On Tuesday, I drove from northern Michigan to Detroit with Jon, a friend of my brother’s who spent four months teaching accounting at Kabul University. (He too kept a blog, and I’m hoping I manage to keep this one as interesting as his).

Like any delusional idealist who studied post-conflict development in college, I’ve thought it might be interesting to look for work in Afghanistan.
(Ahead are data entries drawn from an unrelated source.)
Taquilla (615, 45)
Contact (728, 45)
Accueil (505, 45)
I heartily agree with the new philosophy governing (at least in theory) the latest troop surge. The language (Dari, a dialect of Farsi) is nowhere near as intimidating as Arabic. Three other friends who have worked there as civilians rave about the beauty and dynamism of the country. And, cheesy as it seems, I like to think that I could help build things there, and that I could put my education to good use.

I pestered Jon with questions for most of the four hour drive to Detroit. The news isn’t good. 

Kabul is, unsurprisingly, a disaster after thirty-odd years of intense conflict, starting with the Soviet invasion in 1979. Bombed-out buildings, no underground sewage, the kind of poverty that makes you ashamed to be human and not devoting all your efforts to changing things… To top it off, plants not far outside the city process sewage by burning it, giving the air high fecal content. I never thought I would hear about something that made the smog in China sound appealing.
Towards the end of our drive, we passed a gigantic factory on the outskirts of Detroit. Rivers of rust trickled down the side of the building as if it were the victim of a drive-by shooting. With the sun catching the edges of glass in the broken windows, it looked somehow splendid in all its catastrophe.
‘That,’ said Jon, ‘that is what Kabul looks like.’

I guess the news isn’t good in Detroit either.

Still, I think I might like Kabul. Feces notwishtanding.